#### [Instructions for the task]
If you see a picture in the data below, omit it and copy the rest exactly.

Records from a data source:

.....

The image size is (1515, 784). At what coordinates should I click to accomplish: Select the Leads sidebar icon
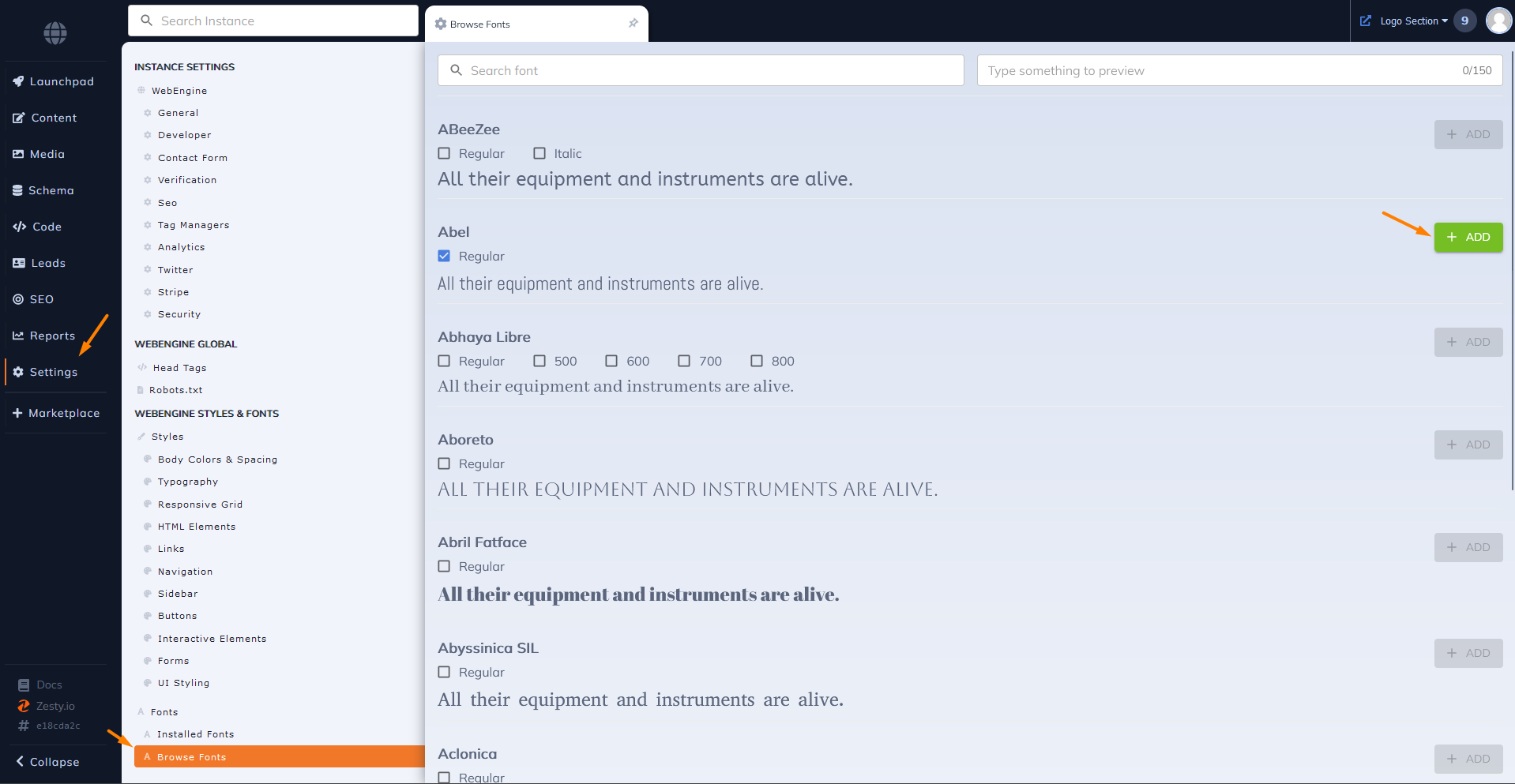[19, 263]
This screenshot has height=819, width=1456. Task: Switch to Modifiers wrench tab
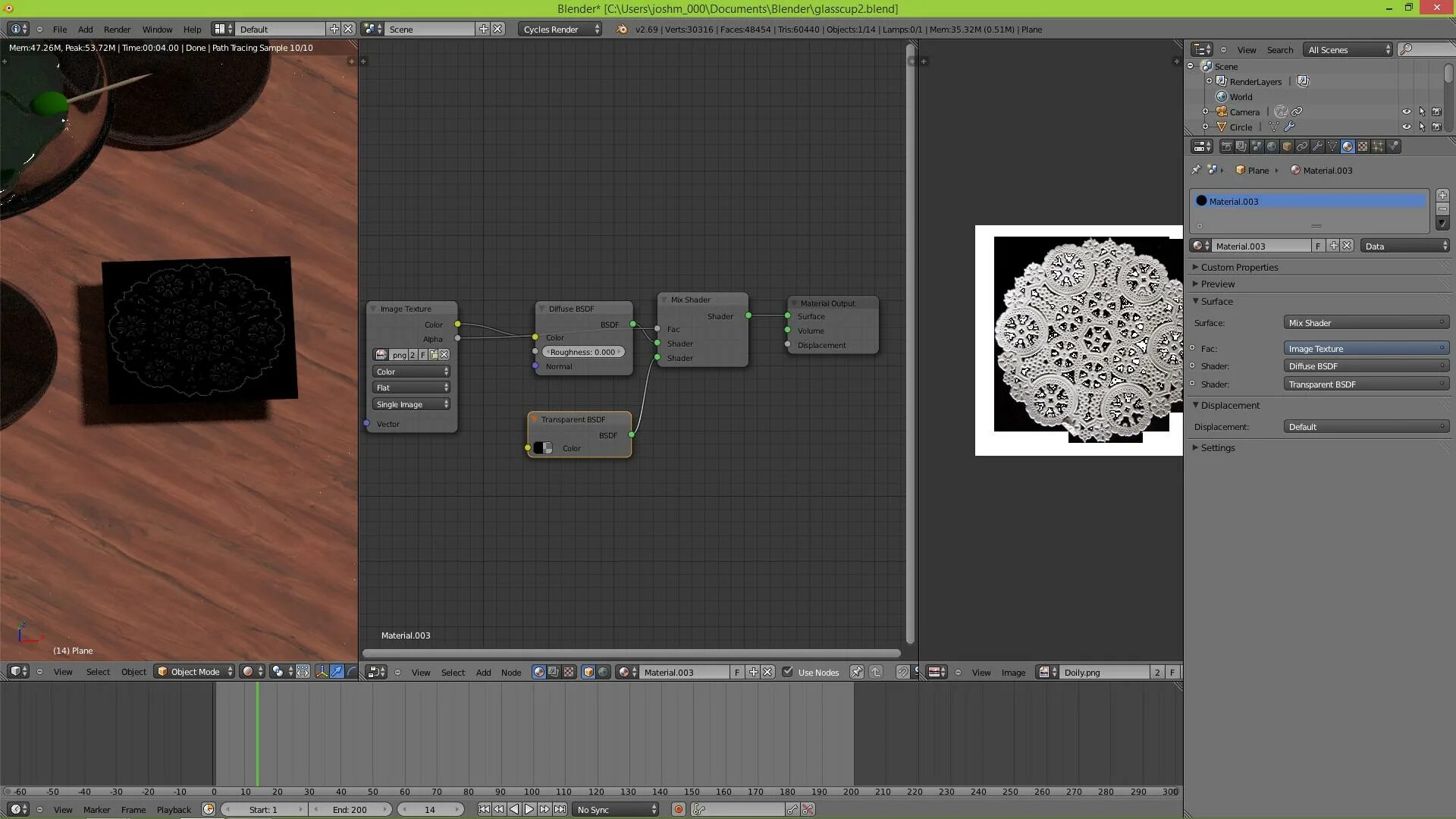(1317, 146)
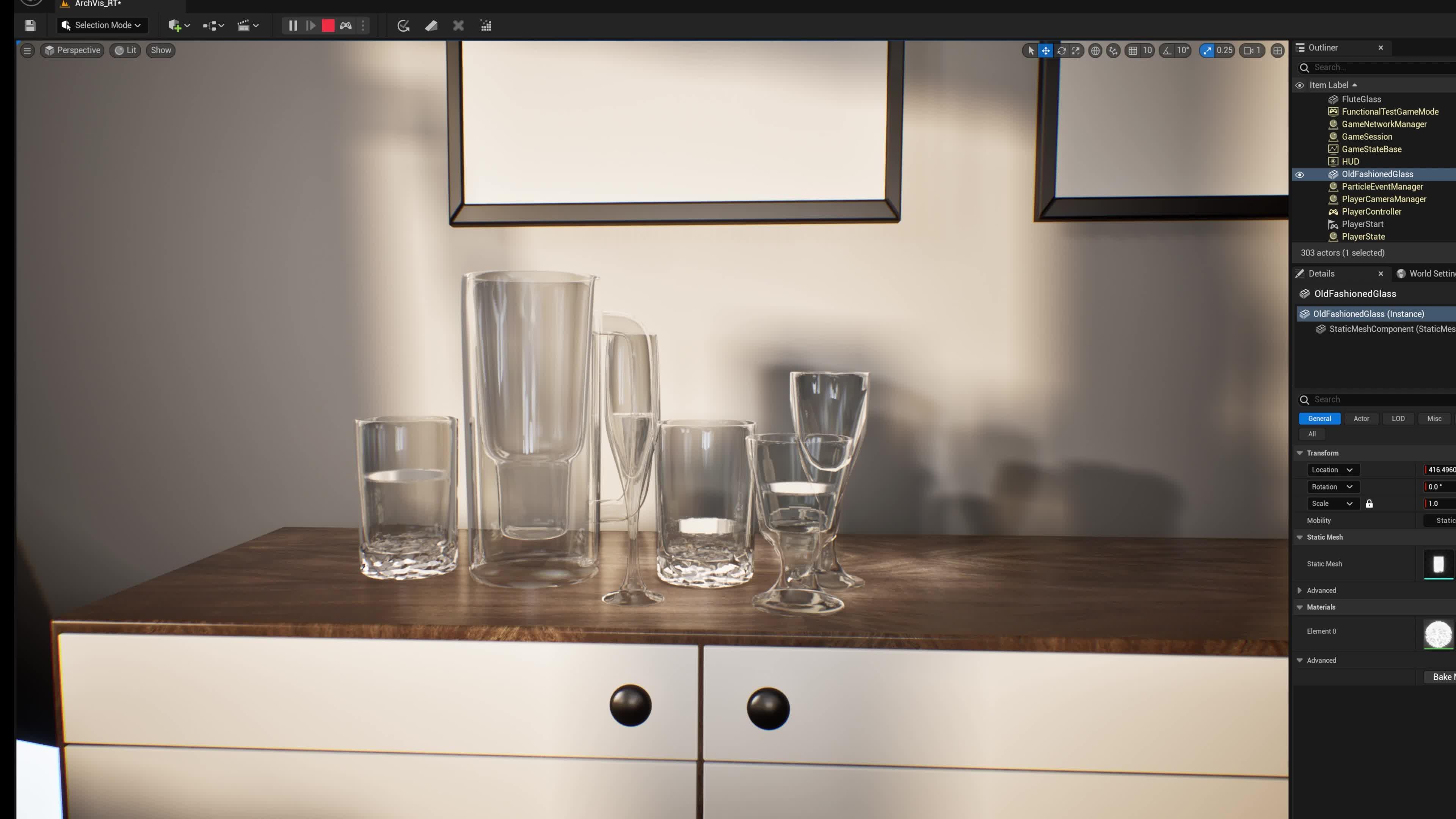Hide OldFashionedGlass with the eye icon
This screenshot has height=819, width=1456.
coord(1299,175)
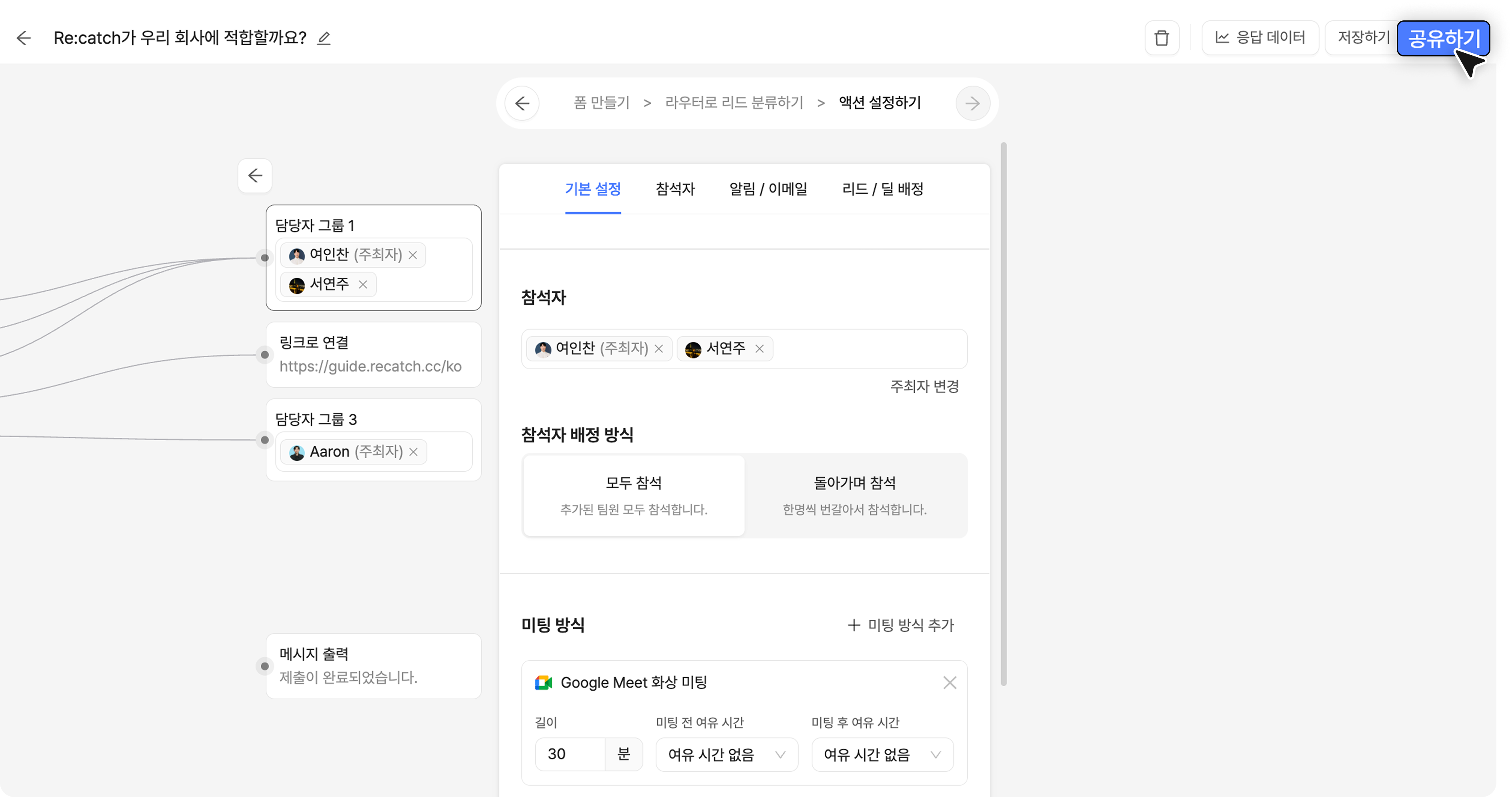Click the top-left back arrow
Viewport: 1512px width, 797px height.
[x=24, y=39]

.....

#### [Response to this exercise]
The image size is (1515, 784). At what coordinates should I click to accomplish: Select the Leads sidebar icon
[19, 263]
This screenshot has height=819, width=1456. Task: Switch to Modifiers wrench tab
(1317, 146)
Hide OldFashionedGlass with the eye icon
This screenshot has height=819, width=1456.
coord(1299,175)
Click the top-left back arrow
Viewport: 1512px width, 797px height.
[x=24, y=39]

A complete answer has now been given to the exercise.